Lucius Seneca, On Consolation to Helvia, 5.3
Fire is Coming
On September 9, 2020 the sun did not rise. Wildfire smoke blocked out the light across northern California. Homes burned. People died across the state. It was a tragedy and a dark omen for the future. In January 2025, hundreds of thousands more were impacted by the Palisades fire in Southern California less than one year after a million acres burned in Texas. Sadly, these are not the last tragedies.
Since the early 2000s, fire intensity has nearly tripled. The number of fires per year has grown even more quickly. 2025 will be the most expensive and destructive fire year in US history. So far. Fire growth has well known sources: higher temperatures, lower humidity, drought, overly dense forests as a result of forest management and suppression practices, and more homes built into the wildland urban interface. It used to be that firefighters might see one 100,000 acre fire in their career. In the last five years we’ve seen four one million acre fires in North America, some happening in places previously untouched by megafires. However you look at it, fire is coming.

We must respond.
We have a moral imperative to eliminate the wildfire risk.

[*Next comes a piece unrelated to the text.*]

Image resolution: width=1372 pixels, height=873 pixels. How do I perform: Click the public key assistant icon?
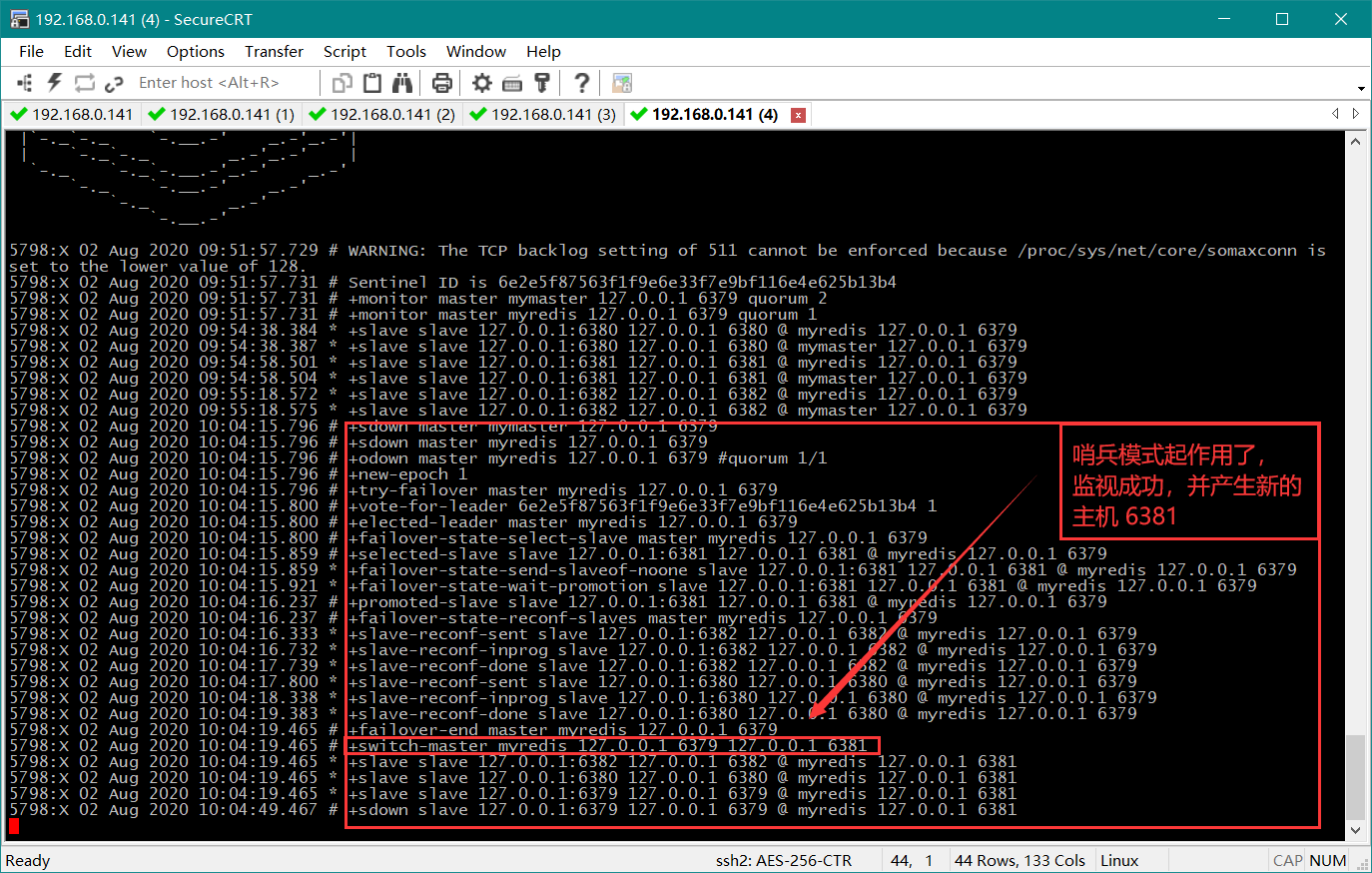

And yet, in our society we ignore risks even as data shows growing danger. Ignoring the danger does not limit the cost to the US economy of wildfire — now roughly $1 trillion per year. It has not stopped homes from burning, and residents and firefighters from dying. It has not stopped insurance companies from dropping homeowners across the western US. And it has not stopped the incineration of some of our most precious wild spaces. From destruction of our communities, to the pollution of our air, water and atmosphere, to the destruction of critical forest lands, we will all feel the impact of wildfire in our lifetime.
The American way of life has always been about pioneering. Since our county’s founding, our destiny has been to thrive and to grow — to grow into the beautiful and uncharted mountains, forests, plains and deserts. That spirit is threatened today. If we cannot keep our communities safe from fire, there will be no insurance, no mortgages, and no American West.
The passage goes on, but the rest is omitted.